Neste sentido, é interessante observar que na Câmara dos Deputados, o referido projeto está apensado ao projeto de lei nº 6021/2009 apresentado pelo deputado federal Marcos Montes (DEM/MG) em 10 de setembro de 2009, cujos principais objetivos são: inserir a obrigatoriedade da inscrição em curso de qualificação profissional como mais uma condicionalidade do Bolsa Família e instituir incentivo fiscal para as empresas que contratarem trabalhadores qualificados por esses programas.

Ou seja, o projeto de lei nº 6021/2009 encontra um meio de transformar um direito social em garantia de lucro para as empresas que contratarem trabalhadores que se qualificarem por serem beneficiários do Bolsa Família e o projeto de lei nº 2105/2015 referenda a proposta obrigando esses trabalhadores – em sua maioria mulheres – a aceitar o emprego oferecido – qualquer que seja ele.

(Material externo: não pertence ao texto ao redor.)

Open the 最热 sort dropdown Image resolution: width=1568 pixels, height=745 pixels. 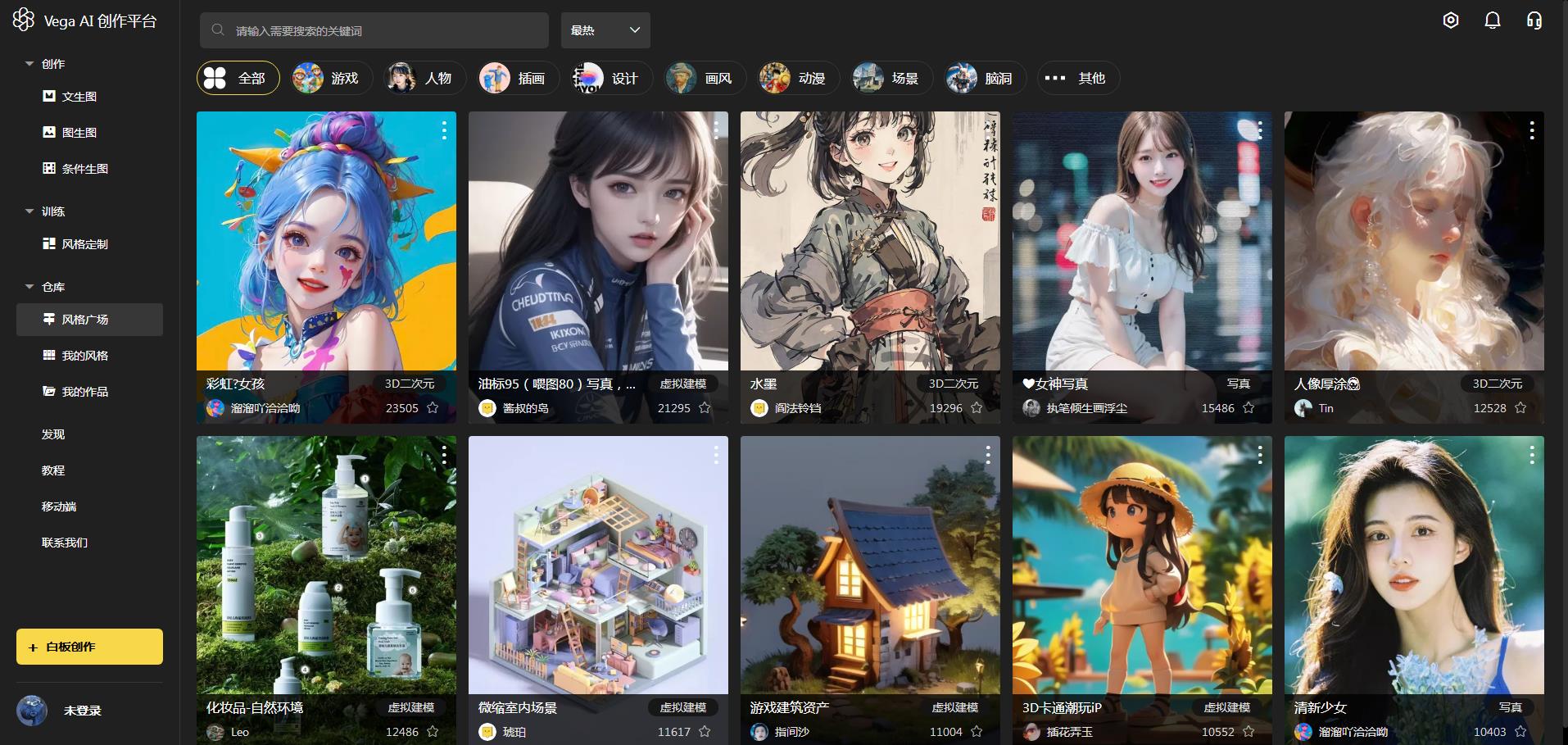(x=605, y=30)
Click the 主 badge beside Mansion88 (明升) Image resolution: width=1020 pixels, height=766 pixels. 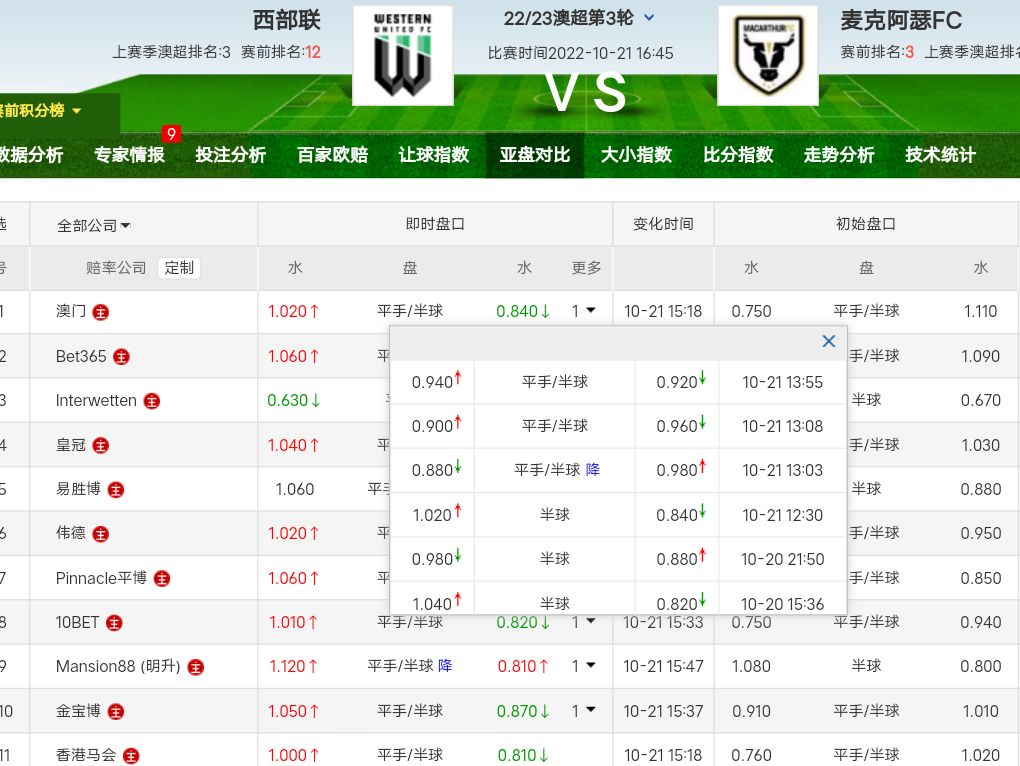point(196,667)
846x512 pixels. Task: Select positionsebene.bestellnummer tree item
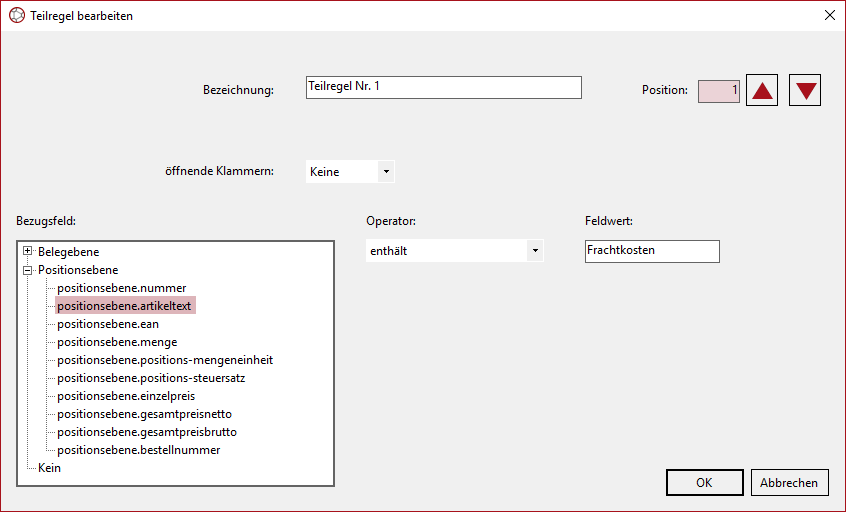[138, 450]
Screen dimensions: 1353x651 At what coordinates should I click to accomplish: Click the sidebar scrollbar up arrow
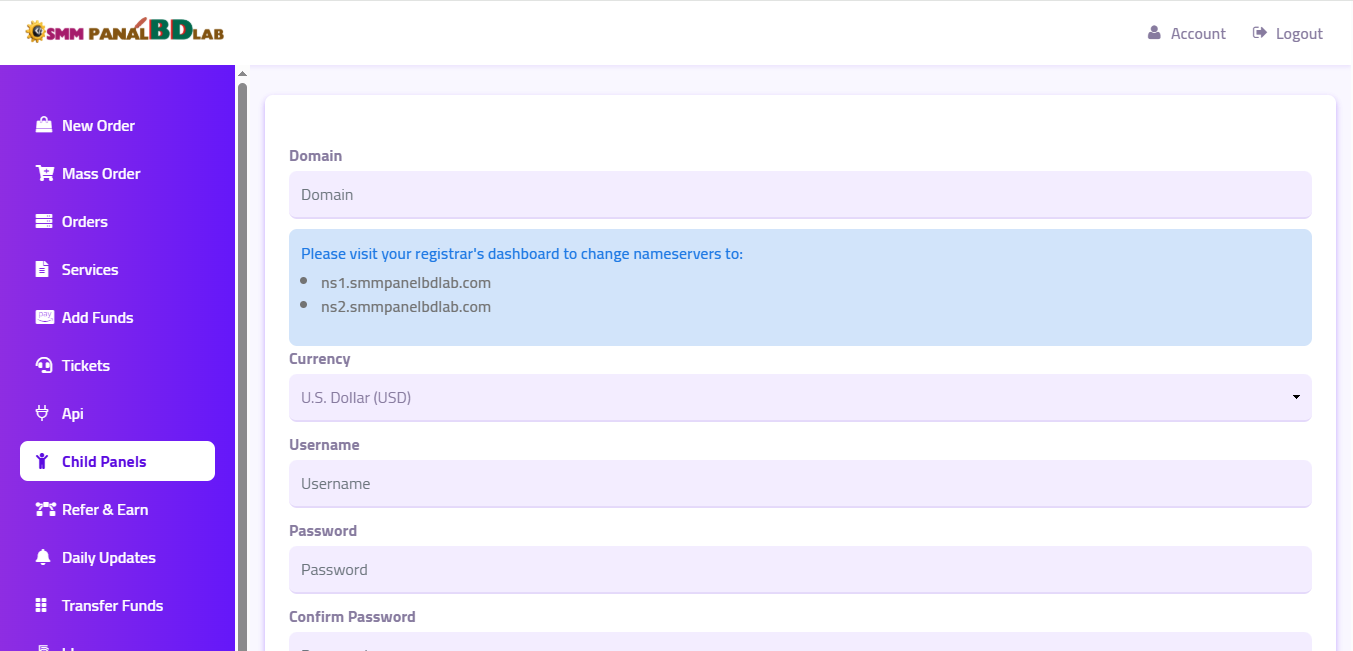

Em época de ajuste fiscal, alteração das regras da previdência social, aprovação da lei da terceirização e com a mais recente medida provisória que lança o “Programa de Proteção ao Emprego”, permitindo a redução da jornada de trabalho com a redução dos salários, assinada pela presidenta Dilma Rousseff no último dia 6, não há como [trocaria por um porque] duvidar que o projeto de lei da Deputada Federal Geovânia de Sá (PSDB/SC) será aprovado, sendo mais uma apunhalada pelas costas da classe trabalhadora, nesse caso, a parcela mais vulnerável dela: as mulheres trabalhadoras pobres.

* A autora é formada em Ciências Sociais pela UNESP/Araraquara, doutora em Sociologia e Professora da Faculdade de Ciências Sociais da PUC.